:: Exercise ::
Go line by line through the entries below and count those containing the string "cell"; give only the count.

:: Supplied records ::
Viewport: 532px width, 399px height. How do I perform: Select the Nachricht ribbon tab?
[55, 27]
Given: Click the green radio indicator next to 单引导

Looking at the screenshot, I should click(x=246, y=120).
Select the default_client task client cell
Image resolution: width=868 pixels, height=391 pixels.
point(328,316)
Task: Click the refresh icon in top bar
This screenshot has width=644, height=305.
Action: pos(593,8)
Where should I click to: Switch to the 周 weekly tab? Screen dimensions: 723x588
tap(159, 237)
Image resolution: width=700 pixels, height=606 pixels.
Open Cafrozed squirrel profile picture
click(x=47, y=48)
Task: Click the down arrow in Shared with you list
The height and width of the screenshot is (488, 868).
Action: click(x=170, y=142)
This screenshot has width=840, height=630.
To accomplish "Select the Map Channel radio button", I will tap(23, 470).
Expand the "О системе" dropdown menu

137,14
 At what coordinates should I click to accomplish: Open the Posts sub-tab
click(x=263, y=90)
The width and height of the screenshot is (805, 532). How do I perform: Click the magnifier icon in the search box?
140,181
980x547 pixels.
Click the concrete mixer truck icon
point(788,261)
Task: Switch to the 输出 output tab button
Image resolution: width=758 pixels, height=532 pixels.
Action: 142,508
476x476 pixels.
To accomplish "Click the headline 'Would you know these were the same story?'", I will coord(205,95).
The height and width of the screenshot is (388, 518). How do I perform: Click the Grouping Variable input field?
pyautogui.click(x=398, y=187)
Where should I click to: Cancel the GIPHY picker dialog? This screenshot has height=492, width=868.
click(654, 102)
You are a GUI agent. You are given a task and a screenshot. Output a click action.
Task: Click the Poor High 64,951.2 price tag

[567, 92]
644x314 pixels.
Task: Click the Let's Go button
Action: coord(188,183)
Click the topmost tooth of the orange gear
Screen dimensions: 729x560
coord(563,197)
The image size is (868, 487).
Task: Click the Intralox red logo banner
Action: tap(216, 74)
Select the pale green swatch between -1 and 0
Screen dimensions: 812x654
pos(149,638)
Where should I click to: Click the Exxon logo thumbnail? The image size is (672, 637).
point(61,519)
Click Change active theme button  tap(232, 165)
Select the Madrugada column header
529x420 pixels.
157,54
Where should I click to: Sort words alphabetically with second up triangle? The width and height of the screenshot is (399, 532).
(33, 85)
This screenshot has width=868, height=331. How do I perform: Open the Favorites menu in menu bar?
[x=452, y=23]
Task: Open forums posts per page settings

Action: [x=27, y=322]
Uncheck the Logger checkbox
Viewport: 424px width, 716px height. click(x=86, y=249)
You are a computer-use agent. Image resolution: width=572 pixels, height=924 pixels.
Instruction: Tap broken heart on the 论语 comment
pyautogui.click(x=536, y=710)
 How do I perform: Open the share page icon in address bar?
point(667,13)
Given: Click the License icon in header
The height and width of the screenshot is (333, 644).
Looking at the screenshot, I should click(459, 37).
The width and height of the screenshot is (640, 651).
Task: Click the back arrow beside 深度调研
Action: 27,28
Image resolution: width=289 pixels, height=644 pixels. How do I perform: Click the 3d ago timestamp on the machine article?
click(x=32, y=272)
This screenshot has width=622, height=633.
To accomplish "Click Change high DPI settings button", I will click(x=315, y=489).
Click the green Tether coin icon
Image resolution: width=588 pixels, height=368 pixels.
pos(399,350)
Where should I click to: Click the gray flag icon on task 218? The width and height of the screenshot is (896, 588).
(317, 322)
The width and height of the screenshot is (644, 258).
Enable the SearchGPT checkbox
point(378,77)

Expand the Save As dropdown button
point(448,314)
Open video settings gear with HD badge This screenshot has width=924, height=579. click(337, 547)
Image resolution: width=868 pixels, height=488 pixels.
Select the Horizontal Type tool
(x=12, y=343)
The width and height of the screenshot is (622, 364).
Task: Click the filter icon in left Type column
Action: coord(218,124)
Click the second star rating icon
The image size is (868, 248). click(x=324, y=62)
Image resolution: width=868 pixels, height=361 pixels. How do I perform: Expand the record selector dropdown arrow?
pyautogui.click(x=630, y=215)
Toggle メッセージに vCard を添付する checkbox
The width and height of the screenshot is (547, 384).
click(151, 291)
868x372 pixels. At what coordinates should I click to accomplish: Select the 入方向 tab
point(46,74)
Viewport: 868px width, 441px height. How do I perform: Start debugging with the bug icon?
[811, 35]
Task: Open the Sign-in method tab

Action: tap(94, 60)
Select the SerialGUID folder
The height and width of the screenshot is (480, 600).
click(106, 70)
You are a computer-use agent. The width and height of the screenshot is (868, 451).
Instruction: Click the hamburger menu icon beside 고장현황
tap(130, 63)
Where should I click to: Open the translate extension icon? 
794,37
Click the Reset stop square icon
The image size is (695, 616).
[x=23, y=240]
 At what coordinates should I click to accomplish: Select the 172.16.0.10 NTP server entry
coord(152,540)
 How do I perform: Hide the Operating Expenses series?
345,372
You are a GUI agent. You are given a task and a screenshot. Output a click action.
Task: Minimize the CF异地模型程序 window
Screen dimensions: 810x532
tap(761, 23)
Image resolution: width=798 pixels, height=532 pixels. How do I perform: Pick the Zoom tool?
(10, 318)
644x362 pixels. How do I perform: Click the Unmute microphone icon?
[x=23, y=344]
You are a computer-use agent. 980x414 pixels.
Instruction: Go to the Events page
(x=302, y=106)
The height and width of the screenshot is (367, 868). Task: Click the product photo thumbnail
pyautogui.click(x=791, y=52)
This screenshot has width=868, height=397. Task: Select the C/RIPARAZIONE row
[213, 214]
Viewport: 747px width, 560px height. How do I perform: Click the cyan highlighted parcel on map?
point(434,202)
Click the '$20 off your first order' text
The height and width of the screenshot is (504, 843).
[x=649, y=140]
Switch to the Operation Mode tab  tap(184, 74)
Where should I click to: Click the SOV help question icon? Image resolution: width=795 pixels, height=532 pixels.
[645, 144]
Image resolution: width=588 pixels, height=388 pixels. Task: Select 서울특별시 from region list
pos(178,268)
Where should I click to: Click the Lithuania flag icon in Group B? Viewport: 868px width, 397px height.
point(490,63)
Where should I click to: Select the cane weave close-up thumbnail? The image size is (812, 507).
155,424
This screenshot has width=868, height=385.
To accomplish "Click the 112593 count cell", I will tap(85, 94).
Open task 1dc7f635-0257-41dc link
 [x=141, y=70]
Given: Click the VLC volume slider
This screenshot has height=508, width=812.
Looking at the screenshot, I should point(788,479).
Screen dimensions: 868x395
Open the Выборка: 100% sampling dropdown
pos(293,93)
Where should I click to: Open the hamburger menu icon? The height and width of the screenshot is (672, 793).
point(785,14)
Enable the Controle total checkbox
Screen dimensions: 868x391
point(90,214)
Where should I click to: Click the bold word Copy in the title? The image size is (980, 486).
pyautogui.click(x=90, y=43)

:: Task answer ::
2